┌──

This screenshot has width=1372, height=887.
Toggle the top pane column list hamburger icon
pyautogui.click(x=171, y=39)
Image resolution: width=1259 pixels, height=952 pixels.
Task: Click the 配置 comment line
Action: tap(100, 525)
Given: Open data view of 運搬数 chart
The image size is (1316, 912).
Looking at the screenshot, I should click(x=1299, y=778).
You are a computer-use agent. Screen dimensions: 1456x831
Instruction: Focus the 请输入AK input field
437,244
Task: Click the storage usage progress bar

└──

* **YOUR ASSIGNMENT**
Repeat the whole listing above, word for word.

* **TASK RESULT**
This screenshot has width=1372, height=887.
Toggle the top pane column list hamburger icon
pyautogui.click(x=171, y=39)
Image resolution: width=1259 pixels, height=952 pixels.
Task: Click the 配置 comment line
Action: tap(100, 525)
Given: Open data view of 運搬数 chart
The image size is (1316, 912).
Looking at the screenshot, I should click(x=1299, y=778).
You are a computer-use agent. Screen dimensions: 1456x831
Instruction: Focus the 请输入AK input field
437,244
Task: Click the storage usage progress bar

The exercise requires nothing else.